# This notebook runs Sequential Monte Carlo on 4 parameters $x,y,z,q$ with uniform prior to fit $\Gamma$-OU and CIR models on real dataset

In [1]:
# Load before numpy to restrict its usage of cores, otherwise it will use all cores when doing @
import os
os.environ["BLAS_NUM_THREADS"] = "1" 
os.environ["OPENBLAS_NUM_THREADS"] = "1" # 

In [2]:
import time as ti
import loompy as lp
import pandas as pd

import pickle
import multiprocessing
from multiprocessing import Pool

# Scientific computing imports
import numpy as np
from numpy.fft import irfftn
from numpy.random import choice
from scipy.stats import rv_discrete, poisson, nbinom, gaussian_kde
import matplotlib.pyplot as plt

import scipy 
from scipy import integrate

# PyMC3-related imports
import pymc3 as pm
import theano.tensor as tt

# Plotting
import matplotlib.pyplot as plt
import arviz as az
import matplotlib as mpl

In [3]:
import warnings
warnings.simplefilter(action='ignore', category=FutureWarning)
warnings.simplefilter(action='ignore', category=RuntimeWarning)

In [4]:
%%javascript
IPython.OutputArea.prototype._should_scroll = function(lines) {
    return false;
}

<IPython.core.display.Javascript object>

In [5]:
%cd smc_results/

/home/mffang/workspace/CIR/GVFP_2021/smc_results


## Functions

In [6]:
# Utility function that converts between (x, y) qualitative regime coordinates to original parameters.
def convert_xy_to_params(x, y, beta, gamma, K_avg):
    kappa = (beta + gamma)*(x/(1-x))
    a_over_th = 1/y - 1
    theta = np.sqrt(kappa*K_avg/a_over_th)
    a = K_avg*kappa/theta
    return a, kappa, theta


# Sample from flattened 2D probability distribution p. 
# mx = [mx0, mx1] is the shape of the 2D domain we're sampling.
def sample_from_p(mx, num_data_points, p_flat):
    x_N, x_M = np.arange(mx[0]), np.arange(mx[1])
    X_N, X_M = np.meshgrid(x_N, x_M, indexing='ij')    # get grid of possible values
    x_choices = np.arange(np.prod(mx))                 # represent each grid point as a point in a 1D vector
    
    samples = choice(x_choices, size=num_data_points, replace=True, p=p_flat)
    d_N, d_M = X_N.flatten()[samples], X_M.flatten()[samples]    
    return d_N, d_M


# Get maximum of a 2D array
def get_2D_max(array):
    return np.unravel_index(array.argmax(), array.shape)

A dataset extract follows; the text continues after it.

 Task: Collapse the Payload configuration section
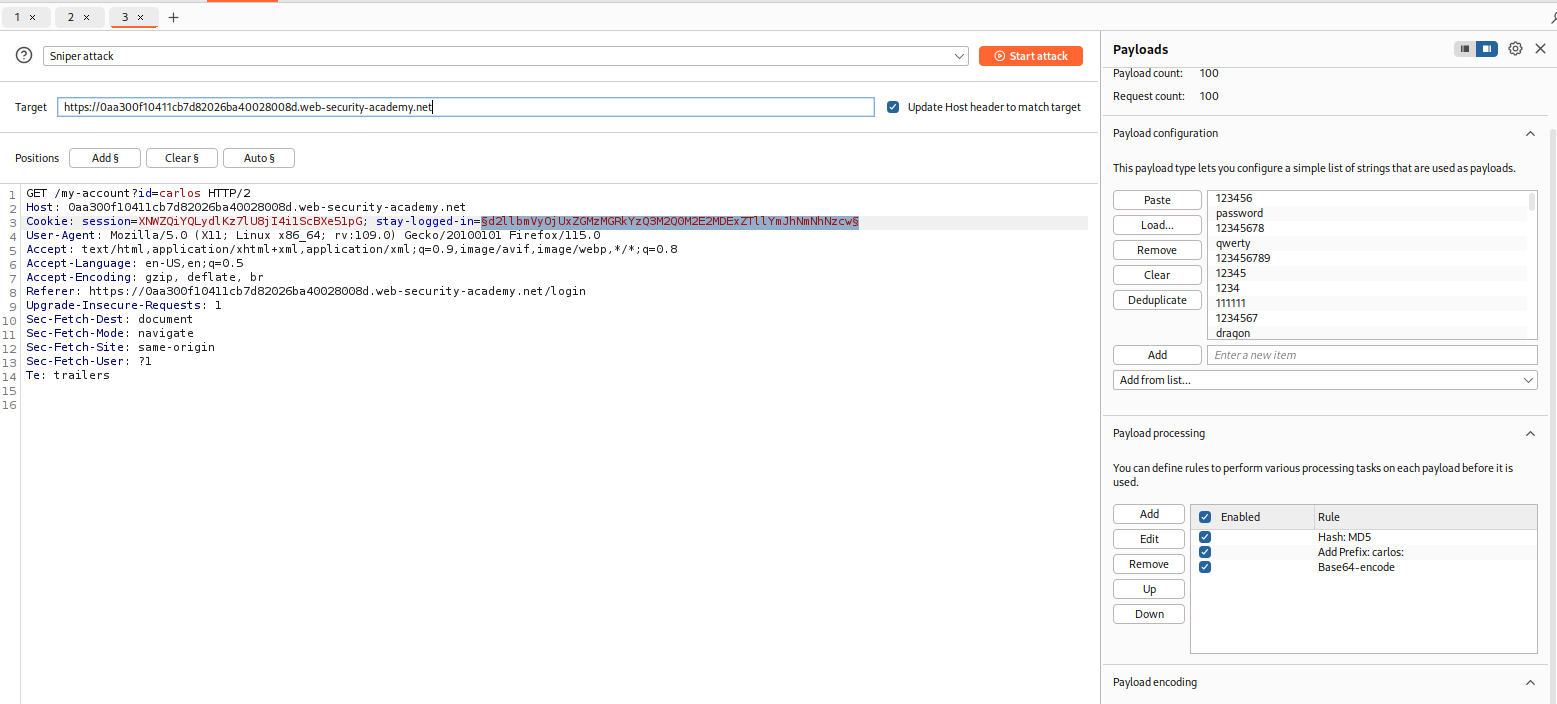(x=1529, y=133)
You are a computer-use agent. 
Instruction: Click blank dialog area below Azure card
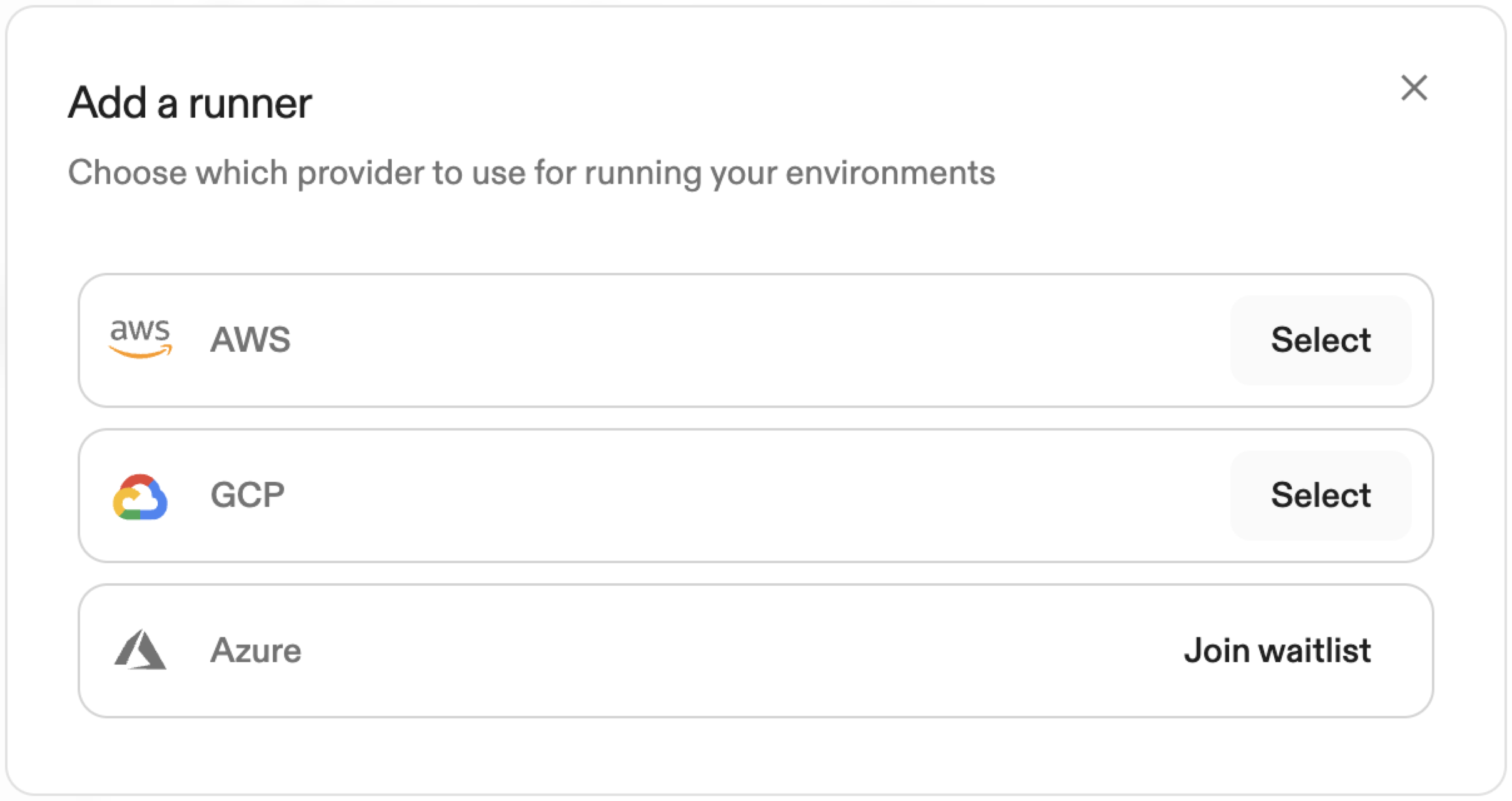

# Get KDE for smooth-looking heatmaps.
def get_2D_KDE(x_stats, y_stats, x_min=0, x_max=1, y_min=0, y_max=1):
    num_pts = 100                          # hyperparameter
    x_arg = np.linspace(x_min, x_max, num_pts)
    y_arg = np.linspace(y_min, y_max, num_pts)

    X_arg, Y_arg = np.meshgrid(x_arg, y_arg, indexing='ij')      # grid of points      X0, X1

 
    positions = np.vstack([X_arg.ravel(), Y_arg.ravel()])
    kernel = gaussian_kde([x_stats, y_stats])
    KDE = np.reshape(kernel(positions).T, X_arg.shape)
    return KDE, x_arg, y_arg
    

In [7]:
# Constitutive model likelihood function.
def get_Poiss_2sp(mx, params):
    beta, gamma, a, kappa, theta = params 
    K_avg = (a*theta)/kappa
    mu_N, mu_M = K_avg/beta, K_avg/gamma
    
    x_N, x_M = np.arange(mx[0]), np.arange(mx[1])
    X_N, X_M = np.meshgrid(x_N, x_M, indexing='ij')
    
    return poisson.pmf(X_N, mu_N)*poisson.pmf(X_M, mu_M)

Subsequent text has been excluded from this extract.